Have you ever wondered the meaning of your dog's bark? AI can help you find out.
The University of Michigan researchers are exploring the possibilities of AI, developing tools that can identify whether a dog's bark conveys playfulness or aggression. A collaboration with Mexico's National Institute of Astrophysics, Optics and Electronics (INAOE) Institute in Puebla, the study finds that AI models originally trained on human speech can be used as a starting point to train new systems that target animal communication.
The same models can also glean other information from animal vocalizations, such as the animal's age, breed and sex. The results were presented at the Joint International Conference on Computational Linguistics, Language Resources and Evaluation.
Rada Mihalcea, the Janice M. Jenkins Collegiate Professor of Computer Science and Engineering and director of U-M's AI Laboratory, stated that their research uses speech processing models initially trained on human speech. This opens a new window into how we can leverage what we have built so far in speech processing to start understanding the nuances of dog barks.
We know little about the animals sharing this world with us. Advances in AI can revolutionize our understanding of animal communication, and our findings suggest that we may not have to start from scratch.
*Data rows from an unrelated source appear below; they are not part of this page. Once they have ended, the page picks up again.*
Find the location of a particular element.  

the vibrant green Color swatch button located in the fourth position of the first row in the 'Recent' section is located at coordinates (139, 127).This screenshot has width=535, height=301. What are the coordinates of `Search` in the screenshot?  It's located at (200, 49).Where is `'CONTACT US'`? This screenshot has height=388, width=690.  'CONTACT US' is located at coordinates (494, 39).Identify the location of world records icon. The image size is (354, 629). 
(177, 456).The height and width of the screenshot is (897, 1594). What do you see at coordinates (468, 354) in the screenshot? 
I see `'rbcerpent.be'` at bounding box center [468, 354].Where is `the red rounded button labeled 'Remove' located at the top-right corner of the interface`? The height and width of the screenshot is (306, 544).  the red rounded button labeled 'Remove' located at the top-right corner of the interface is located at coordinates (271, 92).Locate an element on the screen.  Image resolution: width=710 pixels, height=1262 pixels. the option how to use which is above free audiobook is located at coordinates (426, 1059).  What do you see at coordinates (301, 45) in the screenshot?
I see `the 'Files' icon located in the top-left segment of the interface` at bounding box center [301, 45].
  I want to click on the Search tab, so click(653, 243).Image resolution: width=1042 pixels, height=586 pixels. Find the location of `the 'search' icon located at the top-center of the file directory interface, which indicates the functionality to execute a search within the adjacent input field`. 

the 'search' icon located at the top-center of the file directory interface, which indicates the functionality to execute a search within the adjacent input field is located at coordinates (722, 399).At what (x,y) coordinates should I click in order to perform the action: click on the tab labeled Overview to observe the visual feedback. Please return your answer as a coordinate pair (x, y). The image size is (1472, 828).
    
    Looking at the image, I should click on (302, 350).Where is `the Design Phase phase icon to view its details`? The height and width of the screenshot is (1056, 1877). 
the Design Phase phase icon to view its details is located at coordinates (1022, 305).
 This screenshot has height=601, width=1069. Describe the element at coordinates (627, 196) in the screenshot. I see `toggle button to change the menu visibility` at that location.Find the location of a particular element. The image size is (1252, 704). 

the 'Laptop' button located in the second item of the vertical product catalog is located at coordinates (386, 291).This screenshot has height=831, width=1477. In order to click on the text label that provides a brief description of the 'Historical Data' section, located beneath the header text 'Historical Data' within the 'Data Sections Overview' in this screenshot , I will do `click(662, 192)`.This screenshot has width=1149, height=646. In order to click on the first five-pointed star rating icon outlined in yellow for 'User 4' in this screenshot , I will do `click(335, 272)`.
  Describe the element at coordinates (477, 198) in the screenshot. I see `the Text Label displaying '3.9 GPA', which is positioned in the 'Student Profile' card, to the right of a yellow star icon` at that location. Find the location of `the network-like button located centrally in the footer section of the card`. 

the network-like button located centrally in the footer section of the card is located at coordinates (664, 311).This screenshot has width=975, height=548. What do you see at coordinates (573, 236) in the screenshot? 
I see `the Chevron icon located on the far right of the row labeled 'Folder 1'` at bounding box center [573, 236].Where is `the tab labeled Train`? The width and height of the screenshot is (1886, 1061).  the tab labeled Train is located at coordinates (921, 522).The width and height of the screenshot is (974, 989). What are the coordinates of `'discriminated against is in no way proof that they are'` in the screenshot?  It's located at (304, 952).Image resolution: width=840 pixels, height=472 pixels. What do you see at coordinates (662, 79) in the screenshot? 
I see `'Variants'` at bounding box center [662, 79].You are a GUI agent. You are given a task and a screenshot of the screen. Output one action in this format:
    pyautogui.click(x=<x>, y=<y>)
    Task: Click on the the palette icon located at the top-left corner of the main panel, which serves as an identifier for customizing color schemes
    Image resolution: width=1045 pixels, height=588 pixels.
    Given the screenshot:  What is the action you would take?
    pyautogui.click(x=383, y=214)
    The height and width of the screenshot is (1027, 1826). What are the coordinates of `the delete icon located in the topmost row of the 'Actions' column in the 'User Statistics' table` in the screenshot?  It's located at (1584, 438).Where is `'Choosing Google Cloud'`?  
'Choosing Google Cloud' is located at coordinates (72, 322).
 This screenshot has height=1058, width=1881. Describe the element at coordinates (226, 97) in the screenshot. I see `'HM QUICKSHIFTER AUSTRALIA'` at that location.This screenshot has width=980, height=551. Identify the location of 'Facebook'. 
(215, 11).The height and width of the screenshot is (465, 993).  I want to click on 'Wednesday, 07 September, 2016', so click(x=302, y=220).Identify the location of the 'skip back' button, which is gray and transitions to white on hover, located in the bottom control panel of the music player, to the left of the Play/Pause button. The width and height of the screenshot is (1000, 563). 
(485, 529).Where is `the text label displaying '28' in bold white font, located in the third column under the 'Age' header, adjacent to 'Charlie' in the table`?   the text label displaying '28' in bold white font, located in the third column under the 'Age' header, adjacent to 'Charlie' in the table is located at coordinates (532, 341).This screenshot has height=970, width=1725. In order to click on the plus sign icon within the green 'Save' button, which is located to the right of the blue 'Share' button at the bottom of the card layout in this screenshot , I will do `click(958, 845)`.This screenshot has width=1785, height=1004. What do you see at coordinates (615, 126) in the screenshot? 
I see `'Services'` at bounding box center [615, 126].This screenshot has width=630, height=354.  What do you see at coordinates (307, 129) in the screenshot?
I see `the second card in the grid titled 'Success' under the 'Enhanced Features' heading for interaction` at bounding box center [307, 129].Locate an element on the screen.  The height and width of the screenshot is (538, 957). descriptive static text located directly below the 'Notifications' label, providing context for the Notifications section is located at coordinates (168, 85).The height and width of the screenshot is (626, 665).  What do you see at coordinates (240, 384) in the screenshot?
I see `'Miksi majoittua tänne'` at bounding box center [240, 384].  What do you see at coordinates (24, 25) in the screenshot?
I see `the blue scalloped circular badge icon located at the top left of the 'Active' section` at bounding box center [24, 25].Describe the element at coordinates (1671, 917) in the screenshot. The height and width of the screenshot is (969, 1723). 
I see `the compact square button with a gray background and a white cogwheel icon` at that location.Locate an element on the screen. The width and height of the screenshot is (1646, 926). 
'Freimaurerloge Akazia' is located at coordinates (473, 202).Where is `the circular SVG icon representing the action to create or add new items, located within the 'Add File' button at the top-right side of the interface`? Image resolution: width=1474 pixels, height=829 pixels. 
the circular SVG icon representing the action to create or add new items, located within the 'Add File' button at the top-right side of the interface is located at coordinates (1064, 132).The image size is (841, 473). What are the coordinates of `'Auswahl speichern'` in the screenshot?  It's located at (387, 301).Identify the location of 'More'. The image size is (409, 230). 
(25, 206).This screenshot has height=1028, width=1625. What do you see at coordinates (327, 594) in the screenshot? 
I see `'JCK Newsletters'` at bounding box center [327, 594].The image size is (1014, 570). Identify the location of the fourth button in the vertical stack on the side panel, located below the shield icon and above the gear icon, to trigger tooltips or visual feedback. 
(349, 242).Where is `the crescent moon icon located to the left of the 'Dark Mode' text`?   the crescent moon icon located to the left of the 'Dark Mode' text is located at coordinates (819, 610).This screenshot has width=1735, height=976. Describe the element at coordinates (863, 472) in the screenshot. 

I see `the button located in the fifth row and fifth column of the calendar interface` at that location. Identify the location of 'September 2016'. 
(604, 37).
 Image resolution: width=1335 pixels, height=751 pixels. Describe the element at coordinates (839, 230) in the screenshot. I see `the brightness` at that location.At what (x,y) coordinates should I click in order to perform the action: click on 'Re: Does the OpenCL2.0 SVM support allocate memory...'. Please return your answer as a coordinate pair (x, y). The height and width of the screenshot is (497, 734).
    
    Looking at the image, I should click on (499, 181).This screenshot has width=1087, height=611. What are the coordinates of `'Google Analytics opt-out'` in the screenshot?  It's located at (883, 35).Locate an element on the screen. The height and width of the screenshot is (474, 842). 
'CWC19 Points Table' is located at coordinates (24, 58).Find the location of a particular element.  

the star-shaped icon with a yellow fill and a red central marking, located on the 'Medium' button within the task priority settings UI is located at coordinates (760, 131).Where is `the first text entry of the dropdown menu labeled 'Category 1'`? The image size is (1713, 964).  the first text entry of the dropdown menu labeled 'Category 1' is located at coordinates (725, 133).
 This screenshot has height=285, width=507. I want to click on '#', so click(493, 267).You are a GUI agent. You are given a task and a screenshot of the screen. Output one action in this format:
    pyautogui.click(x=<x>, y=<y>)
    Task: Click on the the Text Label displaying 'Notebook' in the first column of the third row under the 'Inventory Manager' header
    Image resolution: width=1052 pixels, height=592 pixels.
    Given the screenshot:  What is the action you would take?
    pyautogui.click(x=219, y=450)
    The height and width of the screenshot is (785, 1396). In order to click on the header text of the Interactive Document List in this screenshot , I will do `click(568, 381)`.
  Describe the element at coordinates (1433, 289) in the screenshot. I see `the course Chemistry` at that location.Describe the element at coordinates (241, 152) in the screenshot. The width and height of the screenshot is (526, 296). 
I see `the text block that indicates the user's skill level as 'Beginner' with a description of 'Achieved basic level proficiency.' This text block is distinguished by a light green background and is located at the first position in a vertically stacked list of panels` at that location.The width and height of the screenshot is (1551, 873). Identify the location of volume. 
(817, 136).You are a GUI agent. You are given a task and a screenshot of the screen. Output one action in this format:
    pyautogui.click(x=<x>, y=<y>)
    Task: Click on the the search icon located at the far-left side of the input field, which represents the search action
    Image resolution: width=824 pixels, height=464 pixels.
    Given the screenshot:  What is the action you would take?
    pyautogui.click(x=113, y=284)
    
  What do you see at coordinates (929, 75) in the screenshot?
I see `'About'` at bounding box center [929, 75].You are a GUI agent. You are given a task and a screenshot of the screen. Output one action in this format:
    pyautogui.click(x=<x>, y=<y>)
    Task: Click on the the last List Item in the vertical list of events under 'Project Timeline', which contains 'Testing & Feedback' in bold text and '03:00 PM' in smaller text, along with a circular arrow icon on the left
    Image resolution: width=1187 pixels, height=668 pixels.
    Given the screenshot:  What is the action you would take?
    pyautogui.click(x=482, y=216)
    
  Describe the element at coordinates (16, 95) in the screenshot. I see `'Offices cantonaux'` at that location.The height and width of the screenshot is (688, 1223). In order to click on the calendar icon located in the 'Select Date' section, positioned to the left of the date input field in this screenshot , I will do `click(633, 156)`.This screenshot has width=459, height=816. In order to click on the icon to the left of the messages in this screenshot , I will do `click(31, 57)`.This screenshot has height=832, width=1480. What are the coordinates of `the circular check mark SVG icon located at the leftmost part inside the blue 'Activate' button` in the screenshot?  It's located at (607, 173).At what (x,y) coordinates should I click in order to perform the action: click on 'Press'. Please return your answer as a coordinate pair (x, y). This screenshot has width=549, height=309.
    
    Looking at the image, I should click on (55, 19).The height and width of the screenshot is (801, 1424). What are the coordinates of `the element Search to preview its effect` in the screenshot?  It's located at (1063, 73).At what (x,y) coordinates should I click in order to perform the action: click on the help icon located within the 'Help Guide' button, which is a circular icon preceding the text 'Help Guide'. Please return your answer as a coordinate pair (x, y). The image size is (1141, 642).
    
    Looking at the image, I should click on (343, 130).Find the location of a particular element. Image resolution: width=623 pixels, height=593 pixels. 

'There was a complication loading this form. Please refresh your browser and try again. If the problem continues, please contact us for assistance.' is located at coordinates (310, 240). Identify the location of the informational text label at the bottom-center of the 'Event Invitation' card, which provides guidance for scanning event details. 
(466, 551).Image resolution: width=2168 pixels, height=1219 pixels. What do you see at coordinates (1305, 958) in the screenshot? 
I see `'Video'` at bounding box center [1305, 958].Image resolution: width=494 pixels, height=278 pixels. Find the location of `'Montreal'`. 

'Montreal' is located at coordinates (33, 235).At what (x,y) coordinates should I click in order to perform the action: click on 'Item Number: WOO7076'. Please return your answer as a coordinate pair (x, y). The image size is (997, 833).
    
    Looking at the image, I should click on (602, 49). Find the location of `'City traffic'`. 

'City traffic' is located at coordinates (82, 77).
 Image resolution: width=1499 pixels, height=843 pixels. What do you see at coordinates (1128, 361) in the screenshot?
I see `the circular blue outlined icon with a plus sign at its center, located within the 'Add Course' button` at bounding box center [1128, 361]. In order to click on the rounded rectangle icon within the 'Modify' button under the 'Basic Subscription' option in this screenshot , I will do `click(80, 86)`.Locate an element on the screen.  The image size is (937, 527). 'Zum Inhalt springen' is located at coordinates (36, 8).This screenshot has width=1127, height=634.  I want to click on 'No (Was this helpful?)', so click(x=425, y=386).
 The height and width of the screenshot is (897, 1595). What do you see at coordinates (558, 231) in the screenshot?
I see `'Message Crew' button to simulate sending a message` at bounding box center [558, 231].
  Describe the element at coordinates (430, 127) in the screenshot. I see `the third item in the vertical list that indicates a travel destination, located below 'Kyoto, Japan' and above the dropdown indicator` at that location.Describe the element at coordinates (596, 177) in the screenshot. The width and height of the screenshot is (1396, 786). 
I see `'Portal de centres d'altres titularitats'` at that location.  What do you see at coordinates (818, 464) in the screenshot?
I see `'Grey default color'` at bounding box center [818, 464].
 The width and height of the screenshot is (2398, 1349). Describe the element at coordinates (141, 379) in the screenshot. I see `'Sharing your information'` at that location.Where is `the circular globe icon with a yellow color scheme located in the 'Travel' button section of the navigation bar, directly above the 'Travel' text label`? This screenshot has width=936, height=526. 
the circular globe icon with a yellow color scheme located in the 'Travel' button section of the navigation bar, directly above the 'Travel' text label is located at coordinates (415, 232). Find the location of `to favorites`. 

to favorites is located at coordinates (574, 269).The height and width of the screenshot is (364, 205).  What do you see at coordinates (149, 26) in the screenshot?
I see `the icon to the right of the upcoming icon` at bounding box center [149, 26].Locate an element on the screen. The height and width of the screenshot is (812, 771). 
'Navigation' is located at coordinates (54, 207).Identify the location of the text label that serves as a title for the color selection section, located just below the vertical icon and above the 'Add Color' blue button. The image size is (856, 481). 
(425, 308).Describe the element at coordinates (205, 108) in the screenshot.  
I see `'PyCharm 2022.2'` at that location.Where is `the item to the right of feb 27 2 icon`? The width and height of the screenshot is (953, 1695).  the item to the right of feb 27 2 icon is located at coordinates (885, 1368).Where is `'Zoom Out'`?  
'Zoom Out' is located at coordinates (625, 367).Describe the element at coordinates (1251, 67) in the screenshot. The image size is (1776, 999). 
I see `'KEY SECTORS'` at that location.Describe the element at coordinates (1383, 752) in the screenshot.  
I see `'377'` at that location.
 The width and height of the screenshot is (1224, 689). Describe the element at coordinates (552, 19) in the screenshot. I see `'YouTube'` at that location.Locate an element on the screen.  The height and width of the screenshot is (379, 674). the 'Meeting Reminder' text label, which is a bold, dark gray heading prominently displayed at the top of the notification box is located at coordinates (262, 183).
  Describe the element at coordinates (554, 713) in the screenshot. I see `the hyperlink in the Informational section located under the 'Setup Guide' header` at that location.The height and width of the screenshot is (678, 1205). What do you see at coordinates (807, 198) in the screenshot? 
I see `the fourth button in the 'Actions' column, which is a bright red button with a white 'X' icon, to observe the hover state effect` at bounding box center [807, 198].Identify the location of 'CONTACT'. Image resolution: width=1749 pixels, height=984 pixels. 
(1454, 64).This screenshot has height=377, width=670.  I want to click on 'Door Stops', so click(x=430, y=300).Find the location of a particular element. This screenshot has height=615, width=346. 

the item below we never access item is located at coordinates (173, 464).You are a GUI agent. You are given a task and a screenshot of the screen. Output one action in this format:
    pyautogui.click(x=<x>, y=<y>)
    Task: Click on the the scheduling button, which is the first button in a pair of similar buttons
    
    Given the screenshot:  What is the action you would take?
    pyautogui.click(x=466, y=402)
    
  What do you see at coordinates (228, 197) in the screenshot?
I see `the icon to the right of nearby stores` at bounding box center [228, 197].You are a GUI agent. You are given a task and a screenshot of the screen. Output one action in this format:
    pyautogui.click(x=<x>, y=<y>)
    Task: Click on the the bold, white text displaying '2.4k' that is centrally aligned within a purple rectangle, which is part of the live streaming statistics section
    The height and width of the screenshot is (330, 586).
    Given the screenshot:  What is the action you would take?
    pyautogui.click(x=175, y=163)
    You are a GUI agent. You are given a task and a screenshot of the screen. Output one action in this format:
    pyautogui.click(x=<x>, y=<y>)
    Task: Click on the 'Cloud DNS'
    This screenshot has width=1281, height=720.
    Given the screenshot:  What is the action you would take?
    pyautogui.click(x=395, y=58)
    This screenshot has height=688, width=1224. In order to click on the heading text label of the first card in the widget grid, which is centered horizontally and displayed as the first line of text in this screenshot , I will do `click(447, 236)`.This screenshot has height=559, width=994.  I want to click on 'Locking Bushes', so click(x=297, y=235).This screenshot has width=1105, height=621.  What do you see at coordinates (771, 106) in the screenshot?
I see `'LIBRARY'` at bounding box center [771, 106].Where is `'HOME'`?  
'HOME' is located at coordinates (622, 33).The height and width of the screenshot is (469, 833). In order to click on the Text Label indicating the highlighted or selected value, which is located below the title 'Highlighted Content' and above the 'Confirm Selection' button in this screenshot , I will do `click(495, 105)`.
However, there are numerous obstacles in this field. One of the prevailing obstacles to developing AI models that can analyze animal vocalizations is the lack of publicly available data. While numerous resources and opportunities exist for recording human speech, collecting such data from animals is more difficult.
Artem Abzaliev, lead author and U-M doctoral student in computer science and engineering remarked that animal vocalizations are logistically much harder to solicit and record. They must be passively recorded in the wild or, in the case of domestic pets, with owners' permission.
Because of this dearth of usable data, techniques for analyzing dog vocalizations have proven challenging to develop, and a lack of training material limits the existing ones. The researchers overcame these challenges by repurposing a model originally designed to analyze human speech.
Researchers tapped into robust models that form the backbone of the various voice-enabled technologies we use today, including voice-to-text and language translation. These models are trained to distinguish nuances in human speech, like tone, pitch and accent, and convert this information into a format that a computer can use to identify what words are being said, recognize the individual speaking, and more.
According to Abzaliev, these models can learn and encode complex human language and speech patterns. The researchers wanted to see if we could leverage this ability to discern and interpret dog barks. They used a dataset of vocalizations recorded from 74 dogs of varying breeds, ages, and sexes in various contexts. Abzaliev then used the recordings to modify a machine-learning model—a computer algorithm that identifies patterns in large data sets. The team chose a speech representation model called Wav2Vec2, which was initially trained on human speech data.
With this model, the researchers could generate representations of the acoustic data collected from the dogs and interpret these representations. They found that Wav2Vec2 succeeded at four classification tasks and outperformed other models trained specifically on dog bark data, with accuracy figures up to 70%.
Their results show that the sounds and patterns derived from human speech can serve as a foundation for analyzing and understanding the acoustic patterns of other sounds, such as animal vocalizations.